CCI provides a forum for condominium owners to get together for:
- Educational Courses and Seminars
- Professional Referrals and Advice
- A Voice to Government Legislation
CCI services include an ACCI designation for Professionals involved in the industry, Chapter and National Newsletters, publications related to Condominium ownership and management and advice on development standards.
At a recent Annual General Meeting of the Nova Scotia Chapter the audience expressed the feeling that CCI Nova Scotia Chapter was performing well with respect to its mandate to educate those involved in condominium, in offering professional advice to its members, and developing best standards and practices for condominium directors and professionals. There was a feeling, however, that CCI Nova Scotia Chapter should assume more of an advocacy role with respect to developing methods to protect condominium buyers and owners from a serious problem that has long existed and is growing exponentially with the explosion of Condominium Developments in Nova Scotia.
The root problem is that many purchasers of residential properties, particularly condominium developments of all types, are faced with a multitude of varying latent defects and construction deficiencies soon after the Condominium Corporation is registered and assumes control of the property.
These deficiencies are sometimes apparent shortly after management of the property is transferred from Developer to Condominium Corporation, but often, they do not manifest themselves until the Warranty Period has expired.
When these problems are detected, Condominium Corporations seek remediation from the Developer.
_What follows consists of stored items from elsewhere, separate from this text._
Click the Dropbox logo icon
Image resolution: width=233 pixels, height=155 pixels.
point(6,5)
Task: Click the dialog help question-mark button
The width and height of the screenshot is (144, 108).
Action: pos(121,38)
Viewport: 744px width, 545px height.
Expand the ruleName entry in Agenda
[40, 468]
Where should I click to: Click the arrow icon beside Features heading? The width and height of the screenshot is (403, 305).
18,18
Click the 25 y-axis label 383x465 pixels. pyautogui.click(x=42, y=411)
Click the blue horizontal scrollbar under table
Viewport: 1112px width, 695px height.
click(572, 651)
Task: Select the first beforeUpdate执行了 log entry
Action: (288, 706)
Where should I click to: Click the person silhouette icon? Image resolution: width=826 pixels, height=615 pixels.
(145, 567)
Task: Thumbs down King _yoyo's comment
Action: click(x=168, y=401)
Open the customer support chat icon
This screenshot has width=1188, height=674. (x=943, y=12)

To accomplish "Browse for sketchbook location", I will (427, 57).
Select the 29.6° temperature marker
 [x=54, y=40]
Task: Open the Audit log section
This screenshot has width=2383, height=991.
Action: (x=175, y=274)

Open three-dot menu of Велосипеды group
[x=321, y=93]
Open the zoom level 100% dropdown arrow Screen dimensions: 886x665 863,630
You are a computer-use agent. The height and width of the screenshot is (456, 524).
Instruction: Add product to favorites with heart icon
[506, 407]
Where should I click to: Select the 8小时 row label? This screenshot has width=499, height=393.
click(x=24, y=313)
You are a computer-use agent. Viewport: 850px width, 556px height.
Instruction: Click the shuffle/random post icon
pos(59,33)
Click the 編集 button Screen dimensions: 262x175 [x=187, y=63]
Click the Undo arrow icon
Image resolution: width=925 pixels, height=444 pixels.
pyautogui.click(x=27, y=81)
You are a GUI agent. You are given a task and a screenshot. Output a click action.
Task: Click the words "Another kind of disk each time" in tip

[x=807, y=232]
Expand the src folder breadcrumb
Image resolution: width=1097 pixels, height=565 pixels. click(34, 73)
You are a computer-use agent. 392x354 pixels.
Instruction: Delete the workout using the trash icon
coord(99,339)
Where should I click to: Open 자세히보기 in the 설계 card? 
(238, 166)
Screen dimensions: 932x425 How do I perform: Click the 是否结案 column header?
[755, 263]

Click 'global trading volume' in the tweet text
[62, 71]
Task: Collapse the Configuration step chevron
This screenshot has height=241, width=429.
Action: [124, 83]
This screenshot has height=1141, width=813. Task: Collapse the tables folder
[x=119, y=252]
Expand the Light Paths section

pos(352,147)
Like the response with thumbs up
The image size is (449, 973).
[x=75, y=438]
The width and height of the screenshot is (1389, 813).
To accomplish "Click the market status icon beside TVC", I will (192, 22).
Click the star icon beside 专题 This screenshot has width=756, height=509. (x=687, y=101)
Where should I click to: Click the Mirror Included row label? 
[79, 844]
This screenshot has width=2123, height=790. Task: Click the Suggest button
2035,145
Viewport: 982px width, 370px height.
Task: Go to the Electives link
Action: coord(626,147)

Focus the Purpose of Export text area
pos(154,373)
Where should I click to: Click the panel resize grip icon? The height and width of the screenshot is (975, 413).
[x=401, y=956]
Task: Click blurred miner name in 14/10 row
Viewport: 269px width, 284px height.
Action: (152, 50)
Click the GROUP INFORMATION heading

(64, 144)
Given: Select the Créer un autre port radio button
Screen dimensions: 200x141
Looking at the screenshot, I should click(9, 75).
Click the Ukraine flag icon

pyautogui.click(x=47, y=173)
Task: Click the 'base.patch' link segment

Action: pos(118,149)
All to often, they are met with either complete denial of any responsibility or with insincere assurances of action that only serve to delay and compound the problem.
In some instances, the company that developed and sold the property turns out to be a stand-alone shell corporation that no longer has any assets. This leaves the Condominium Corporation owners with only one option, fix and pay for the problem themselves with successful legal action to recover their costs extremely doubtful; even if the law rules in their favor with a positive judgment.
Who is left holding the bag for the unexpected costs of fixing construction deficiencies for what is probably the largest purchase of their life? The Condominium buyer !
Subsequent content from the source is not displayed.